First of all: sorry for the title, but maybe I will find a better one later.
I asked this some minutes ago, but since I was not able to describe what I want I try it again :)
Here is my table structure:
http://sqlfiddle.com/#!2/b25f9/37
The table is used to store user sessions.
Out of this I would like to generate a stacked bar chart that should show how many active users I have. My idea was that I group the users based on their online-times of the last days like this
Lets say its friday:
Group B: Users that were online thursday (and today)
Group C: Users that were not online thursday but wednesday (and today)
Group D: Users that were not online thursday or wednesday but tuesday (and today)
Group E: Users that were not online thursday, wednesday or tuesday but last monday, sunday or saturday (and today)
Group A: Users that do not match the other groups (but were only today)
I only want to know the number of users in those groups (for a specific day)
a user can only be in ONE of these groups (for the same day)
Another Update: Accidently (by copy&paste) had starttime = ... or starttime = ... but it should be starttime = ... or endtime = ...
UPDATE:
To explain my query in more detail (in the final query there are even more comments):
First we simply got
SELECT
...
FROM gc_sessions s
WHERE DATE(starttime) = CURDATE() OR DATE(endtime) = CURDATE()

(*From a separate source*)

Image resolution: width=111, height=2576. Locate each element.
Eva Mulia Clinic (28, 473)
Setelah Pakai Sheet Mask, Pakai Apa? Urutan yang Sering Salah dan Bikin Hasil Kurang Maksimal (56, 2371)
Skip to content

That's nothing more like saying "give me all users whose session started today or ended today". Having to consider those two times again and again makes the query a bit clumsy, but actually it's not that complicated.
So, usually we would use the COUNT() function to count something, obviously, but since we want "conditional counting", we simply use the SUM() function and tell it when to add 1 and when not.
SUM (CASE WHEN ... THEN 1 ELSE 0 END) AS a_column_name
The SUM() function examines now each row in the result set of sessions from today. So for each user in this result set we look if this user was online the date we specify. It doesn't matter how many times he/she was online, so for performance reasons we use EXISTS. With EXISTS you can specify a subquery which stops as soon as something is found, so it doesn't matter what it returns when something is found, as long as it's not NULL. So don't get confused why I selected 1. In the subquery we have to connect the user which is currently examined from the outer query with the user from the inner query (subquery) and specify the time window. If all criterias meet count 1 else 0 like explained before.
SUM(CASE WHEN
EXISTS (SELECT 1 FROM gc_sessions sub_s WHERE s.user = sub_s.user
AND ((date(starttime) = CURDATE() - INTERVAL 1 DAY)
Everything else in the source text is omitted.